High-Performance Hybrid Supercapacitor with 3D Hierarchical Porous Flower-like Layered Double Hydroxide Grown on Nickel Foam As Binder-Free Electrode

Abstract: The synthesis of layered double hydroxide (LDH) as electroactive material has been well reported; however, fabricating an LDH electrode with excellent electrochemical performance at high current density remains a challenge. In this paper, we report a 3D hierarchical porous flower-like NiAl-LDH grown on nickel foam (NF) through a liquid-phase deposition method as a high-performance binder-free electrode for energy storage. With large ion-accessible surface area as well as efficient electron and ion transport pathways, the prepared LDH-NF electrode achieves high specific capacity (1250 C g−1 at 2 A g−1 and 401 C g−1 at 50 A g−1) after 5000 cycles of activation at 20 A g−1 and high cycling stability (76.7% retention after another 5000 cycles at 50 A g−1), which is higher than those of most previously reported NiAl-LDH-based materials.
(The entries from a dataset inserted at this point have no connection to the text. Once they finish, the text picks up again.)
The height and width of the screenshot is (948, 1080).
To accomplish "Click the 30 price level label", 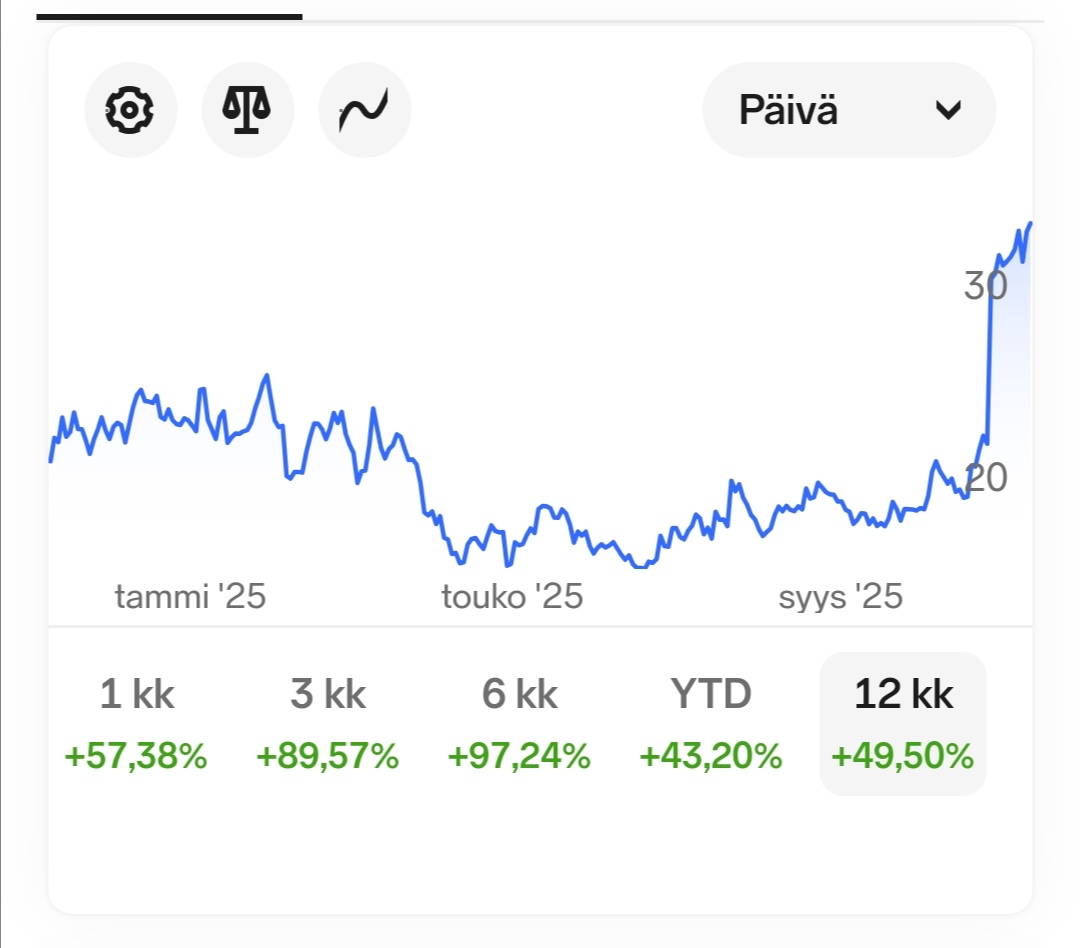I will coord(985,287).
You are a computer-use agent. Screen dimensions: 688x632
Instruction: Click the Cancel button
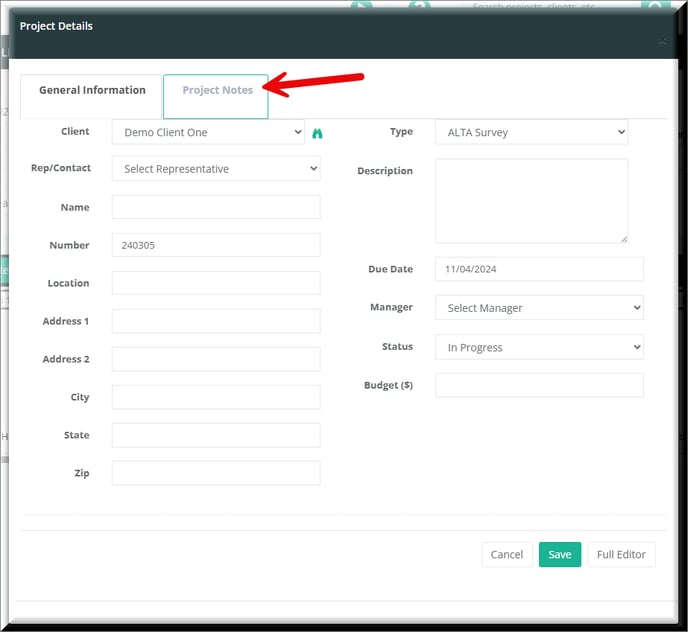coord(506,555)
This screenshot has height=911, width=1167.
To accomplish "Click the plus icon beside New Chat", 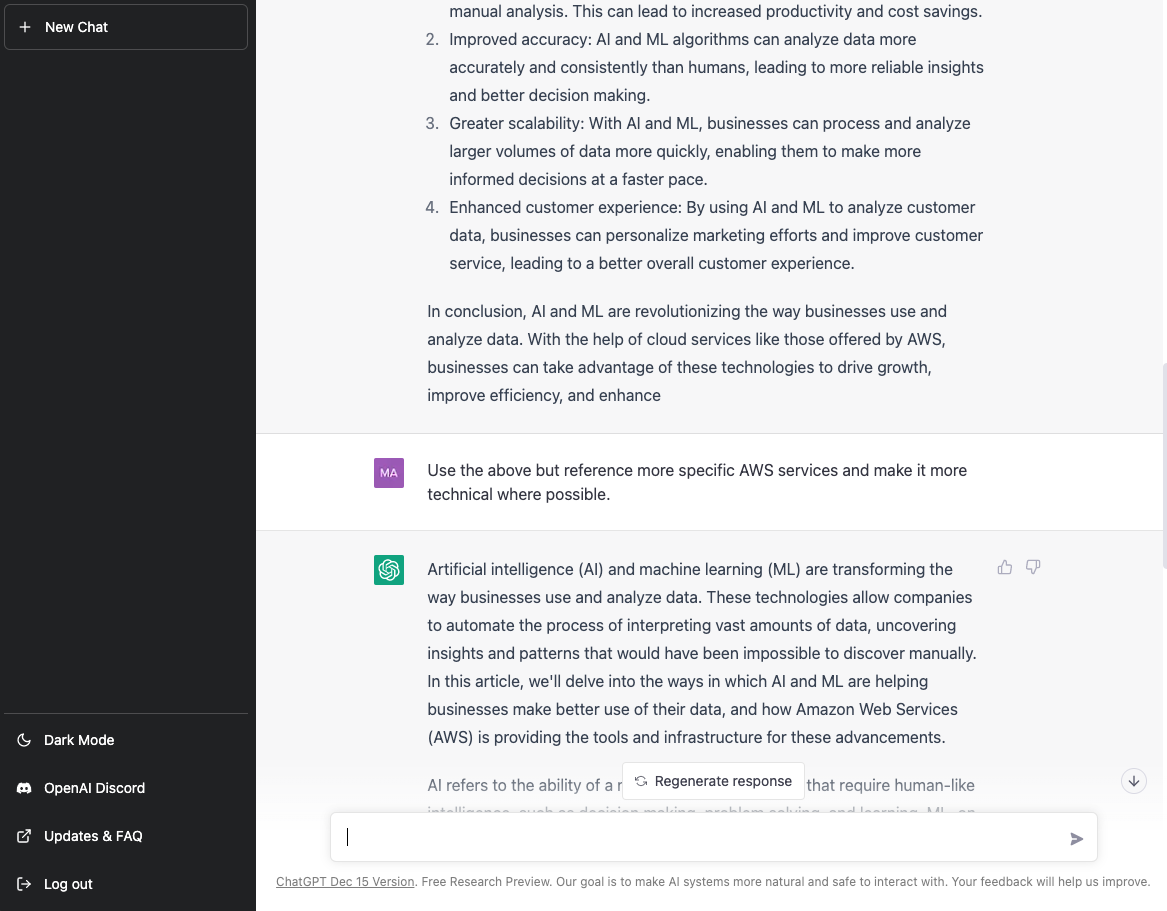I will 25,27.
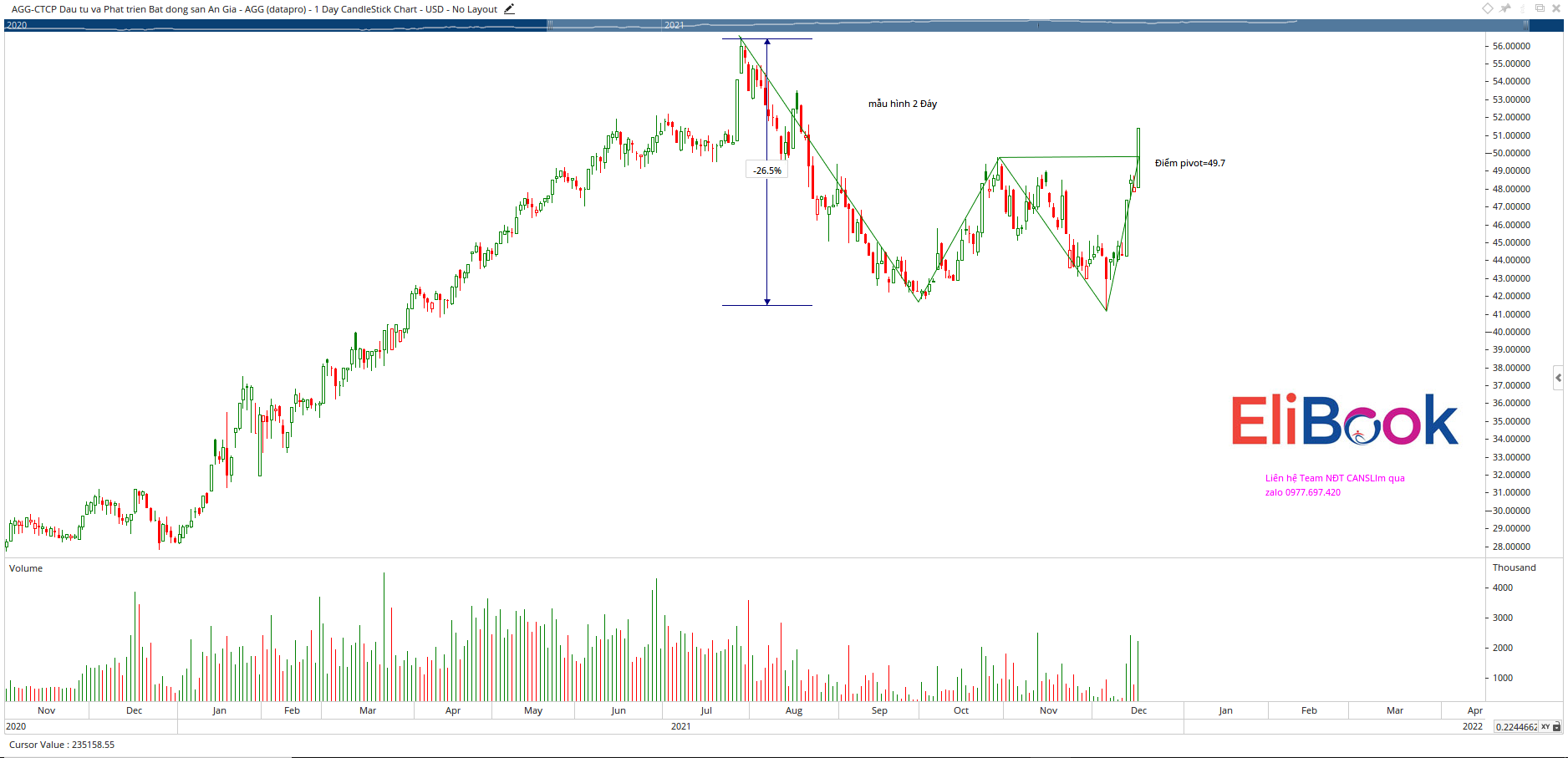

Moreover, a hybrid supercapacitor with LDH-NF as the positive electrode and porous graphene nanosheet coated on NF (GNS-NF) as the negative electrode, delivers high energy density (30.2 Wh kg−1 at a power density of 800 W kg−1) and long cycle life, which outperforms the other devices reported in the literature. This study shows that the prepared LDH-NF electrode offers great potential in energy storage device applications.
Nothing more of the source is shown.